AuthorBienen, Leigh B.
  1. INTRODUCTION

    When I first came to Illinois from New Jersey in 1995, nothing suggested change was coming in the pattern or practice of capital punishment in Illinois. There were more than 160 people on death row in Illinois. (2) By contrast, in 1996 New Jersey had twelve people on death row. (3) The New Jersey Office of the Public Defender had a strong statewide administrative structure and a centralized budget. The New Jersey Department of the Public Advocate spent millions of dollars for defense attorneys to challenge every aspect of every death sentence imposed after reenactment in 1982. (4) The public defenders then brought each death sentence to the extraordinarily conscientious New Jersey Supreme Court for constitutional review and proportionality analysis. (5) Capital practice in Illinois had none of these institutionalized traditions.

    Nor was there any state court or institution in Illinois that would have been inclined to or capable of undertaking the kind of comprehensive system-wide review and analysis of capital case processing such as that conducted by the New Jersey Supreme Court under the rubric of proportionality review. The Illinois Supreme Court was unreceptive to constitutional challenges to the statute or to the system. (6) Since the 1970s the court has consistently refused to consider constitutional challenges to the application of the statute based upon evidence of racial or geographic disparities in death penalty prosecutions and sentencing. (7) There were brief moments, first in 1979 and then again in 1984, when the constitutionality of capital punishment was a live issue before the Illinois Supreme Court and federal courts in Illinois. (8) However, since that time the Illinois Supreme Court has indicated in numerous opinions and through other institutional signals that it is uninterested in any system-wide challenge to the capital punishment system. (9)

    In 1984, the United States Supreme Court ruled that statewide proportionality review was not required in order to comply with the Fourteenth and Eighth Amendments to the United States Constitution. (10) Since then the Illinois Supreme Court has repeatedly declared that it need not and would not in the future use proportionality review to conduct a systematic statewide analysis of the patterns in the application of the death penalty arising from the fact that the 102 elected county state's attorneys each individually select cases for capital prosecution. (11) The state high court has regularly affirmed death sentences, and has expressed the view that the scope of its review would be purely procedural. (12) However, an external study of Illinois death sentences found that as of 1995, 40% of the death sentences that reached the stage of federal habeas corpus under the former, more permissive federal rules were remanded for retrial or resentencing. (13)

    In 1995, capital punishment was firmly entrenched in Illinois and appeared impregnable* Public support for the death penalty was high. (14) No strong legal institutions or powerful political constituencies challenged it.

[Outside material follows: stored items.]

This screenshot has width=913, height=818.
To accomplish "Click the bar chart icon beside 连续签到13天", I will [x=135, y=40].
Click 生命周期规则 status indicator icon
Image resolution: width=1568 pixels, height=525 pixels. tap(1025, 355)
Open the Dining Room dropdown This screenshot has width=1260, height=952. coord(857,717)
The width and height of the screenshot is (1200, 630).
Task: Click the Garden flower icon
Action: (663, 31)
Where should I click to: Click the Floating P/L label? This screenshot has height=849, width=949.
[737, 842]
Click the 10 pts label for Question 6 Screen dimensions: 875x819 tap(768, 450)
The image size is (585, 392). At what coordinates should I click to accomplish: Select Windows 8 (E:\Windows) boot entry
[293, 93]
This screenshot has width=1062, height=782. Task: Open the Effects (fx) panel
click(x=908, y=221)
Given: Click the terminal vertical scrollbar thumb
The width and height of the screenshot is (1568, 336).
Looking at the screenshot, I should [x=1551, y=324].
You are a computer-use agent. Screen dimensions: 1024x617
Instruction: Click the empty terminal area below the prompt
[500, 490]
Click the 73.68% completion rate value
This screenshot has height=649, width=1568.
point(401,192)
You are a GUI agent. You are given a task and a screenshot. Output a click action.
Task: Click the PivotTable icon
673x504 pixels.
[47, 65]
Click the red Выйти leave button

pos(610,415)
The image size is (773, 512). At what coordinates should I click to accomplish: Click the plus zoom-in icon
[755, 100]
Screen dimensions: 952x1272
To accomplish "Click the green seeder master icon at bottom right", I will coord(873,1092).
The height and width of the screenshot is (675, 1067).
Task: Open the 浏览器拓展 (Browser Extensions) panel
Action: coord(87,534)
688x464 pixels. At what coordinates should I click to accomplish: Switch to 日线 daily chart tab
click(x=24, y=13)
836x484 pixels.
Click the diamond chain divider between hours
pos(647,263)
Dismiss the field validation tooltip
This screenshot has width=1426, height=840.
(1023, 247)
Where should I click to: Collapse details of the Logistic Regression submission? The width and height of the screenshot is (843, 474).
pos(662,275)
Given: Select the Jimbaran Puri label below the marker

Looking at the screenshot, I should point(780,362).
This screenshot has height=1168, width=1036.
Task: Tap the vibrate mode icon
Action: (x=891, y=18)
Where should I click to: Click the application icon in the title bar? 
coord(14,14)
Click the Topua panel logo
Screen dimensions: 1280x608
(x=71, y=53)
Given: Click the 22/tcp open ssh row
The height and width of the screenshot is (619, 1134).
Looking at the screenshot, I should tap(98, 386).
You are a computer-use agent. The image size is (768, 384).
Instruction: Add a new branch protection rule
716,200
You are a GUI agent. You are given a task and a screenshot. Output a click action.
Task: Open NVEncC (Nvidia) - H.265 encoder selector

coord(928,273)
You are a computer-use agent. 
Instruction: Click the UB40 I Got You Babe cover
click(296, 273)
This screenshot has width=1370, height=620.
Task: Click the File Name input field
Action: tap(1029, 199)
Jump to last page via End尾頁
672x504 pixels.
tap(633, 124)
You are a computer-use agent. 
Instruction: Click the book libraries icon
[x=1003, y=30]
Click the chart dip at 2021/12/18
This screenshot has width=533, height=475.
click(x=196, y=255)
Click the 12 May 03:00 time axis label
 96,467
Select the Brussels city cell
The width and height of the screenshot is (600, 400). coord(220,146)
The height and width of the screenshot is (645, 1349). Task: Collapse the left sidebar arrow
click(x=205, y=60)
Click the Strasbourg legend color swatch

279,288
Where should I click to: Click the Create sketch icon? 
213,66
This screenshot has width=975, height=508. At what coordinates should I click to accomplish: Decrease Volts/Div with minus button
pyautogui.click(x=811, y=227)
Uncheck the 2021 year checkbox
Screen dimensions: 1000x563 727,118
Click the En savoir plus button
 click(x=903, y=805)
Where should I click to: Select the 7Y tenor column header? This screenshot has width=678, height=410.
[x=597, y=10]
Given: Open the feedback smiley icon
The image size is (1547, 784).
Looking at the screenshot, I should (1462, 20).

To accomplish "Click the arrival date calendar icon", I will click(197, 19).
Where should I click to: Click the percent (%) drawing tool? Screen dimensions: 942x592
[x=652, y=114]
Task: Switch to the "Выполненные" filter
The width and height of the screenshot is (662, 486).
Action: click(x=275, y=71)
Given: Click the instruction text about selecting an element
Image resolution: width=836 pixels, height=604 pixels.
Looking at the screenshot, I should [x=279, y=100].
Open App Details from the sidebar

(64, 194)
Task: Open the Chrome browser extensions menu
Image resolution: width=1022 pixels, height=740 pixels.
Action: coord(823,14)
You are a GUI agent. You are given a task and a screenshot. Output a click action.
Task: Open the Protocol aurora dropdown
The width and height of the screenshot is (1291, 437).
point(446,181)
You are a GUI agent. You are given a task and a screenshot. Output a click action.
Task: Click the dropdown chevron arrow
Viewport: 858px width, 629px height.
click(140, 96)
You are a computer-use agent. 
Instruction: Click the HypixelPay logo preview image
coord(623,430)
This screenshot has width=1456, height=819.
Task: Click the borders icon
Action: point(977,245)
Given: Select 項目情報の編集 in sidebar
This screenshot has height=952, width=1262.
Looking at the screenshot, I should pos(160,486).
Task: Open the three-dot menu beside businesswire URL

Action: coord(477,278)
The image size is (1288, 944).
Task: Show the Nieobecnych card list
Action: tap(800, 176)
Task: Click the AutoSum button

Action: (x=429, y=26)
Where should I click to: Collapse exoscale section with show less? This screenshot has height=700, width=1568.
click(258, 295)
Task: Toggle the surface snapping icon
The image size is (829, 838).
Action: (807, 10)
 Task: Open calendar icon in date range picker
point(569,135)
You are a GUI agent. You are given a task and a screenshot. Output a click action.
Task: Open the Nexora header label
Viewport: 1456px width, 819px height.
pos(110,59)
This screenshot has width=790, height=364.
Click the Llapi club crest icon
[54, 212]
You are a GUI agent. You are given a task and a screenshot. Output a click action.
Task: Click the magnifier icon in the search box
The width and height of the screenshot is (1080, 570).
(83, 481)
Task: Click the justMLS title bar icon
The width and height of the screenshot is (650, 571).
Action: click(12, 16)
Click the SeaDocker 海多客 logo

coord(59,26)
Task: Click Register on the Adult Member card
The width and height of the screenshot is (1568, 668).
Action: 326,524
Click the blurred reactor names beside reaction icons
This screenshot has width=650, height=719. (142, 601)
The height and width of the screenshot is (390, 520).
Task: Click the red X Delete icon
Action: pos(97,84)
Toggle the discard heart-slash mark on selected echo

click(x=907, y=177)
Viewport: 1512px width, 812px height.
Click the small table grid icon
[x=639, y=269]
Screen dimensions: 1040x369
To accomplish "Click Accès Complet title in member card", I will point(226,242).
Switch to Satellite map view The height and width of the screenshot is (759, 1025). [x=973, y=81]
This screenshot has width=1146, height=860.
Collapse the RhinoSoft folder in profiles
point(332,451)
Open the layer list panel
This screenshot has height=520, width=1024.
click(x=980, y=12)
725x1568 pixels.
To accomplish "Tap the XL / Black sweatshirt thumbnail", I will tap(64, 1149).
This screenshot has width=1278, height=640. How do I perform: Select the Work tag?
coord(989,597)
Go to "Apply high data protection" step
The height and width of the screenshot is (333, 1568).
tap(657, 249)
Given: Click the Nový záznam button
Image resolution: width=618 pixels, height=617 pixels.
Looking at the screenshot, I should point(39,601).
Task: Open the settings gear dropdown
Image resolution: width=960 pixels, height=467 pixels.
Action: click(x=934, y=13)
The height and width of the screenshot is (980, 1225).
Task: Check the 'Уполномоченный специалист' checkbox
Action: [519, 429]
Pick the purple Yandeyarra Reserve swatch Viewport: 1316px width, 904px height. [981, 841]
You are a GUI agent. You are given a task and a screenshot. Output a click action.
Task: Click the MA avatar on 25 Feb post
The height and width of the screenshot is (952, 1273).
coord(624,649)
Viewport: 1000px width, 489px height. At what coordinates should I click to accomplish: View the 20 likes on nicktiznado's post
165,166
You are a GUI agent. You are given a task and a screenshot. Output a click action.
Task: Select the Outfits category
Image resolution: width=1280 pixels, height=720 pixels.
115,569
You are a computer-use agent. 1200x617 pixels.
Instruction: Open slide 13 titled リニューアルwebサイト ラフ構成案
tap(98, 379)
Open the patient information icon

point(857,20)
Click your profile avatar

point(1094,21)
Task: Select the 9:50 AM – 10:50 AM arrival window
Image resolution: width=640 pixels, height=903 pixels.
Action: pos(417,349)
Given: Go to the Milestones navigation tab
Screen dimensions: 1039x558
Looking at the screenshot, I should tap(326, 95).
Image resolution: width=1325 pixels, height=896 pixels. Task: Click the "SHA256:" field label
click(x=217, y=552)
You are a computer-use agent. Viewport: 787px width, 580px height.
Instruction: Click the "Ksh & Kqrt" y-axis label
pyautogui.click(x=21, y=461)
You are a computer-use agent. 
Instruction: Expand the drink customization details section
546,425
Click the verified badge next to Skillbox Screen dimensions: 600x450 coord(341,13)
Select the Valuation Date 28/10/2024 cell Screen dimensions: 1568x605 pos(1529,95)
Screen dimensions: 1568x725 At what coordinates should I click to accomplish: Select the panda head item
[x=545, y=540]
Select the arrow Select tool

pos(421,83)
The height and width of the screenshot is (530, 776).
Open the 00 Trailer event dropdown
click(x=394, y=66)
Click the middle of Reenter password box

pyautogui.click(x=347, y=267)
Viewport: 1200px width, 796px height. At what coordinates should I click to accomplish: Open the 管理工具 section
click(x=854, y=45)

The 102 elected county prosecutors, the state legislators, the attorney general, and the Governor all were strong supporters, and Illinois had begun conducting executions. (15) No court or legal authority in the jurisdiction seemed likely to interfere with the steady accumulation of death sentences coming up from the county prosecutions or the inevitability of future executions. Capital cases continued to be prosecuted; death sentences were imposed in the trial courts and affirmed on appeal; although the appeals took a while, executions had begun, and the prospect was only of more impending executions. (16) Given the breadth and number of the aggravating factors in the Illinois death penalty statute, (17) it seemed in 1995 as if there was always a capital case being zealously investigated and prosecuted, or an execution on deck. Nothing seemed poised to interfere with that progression.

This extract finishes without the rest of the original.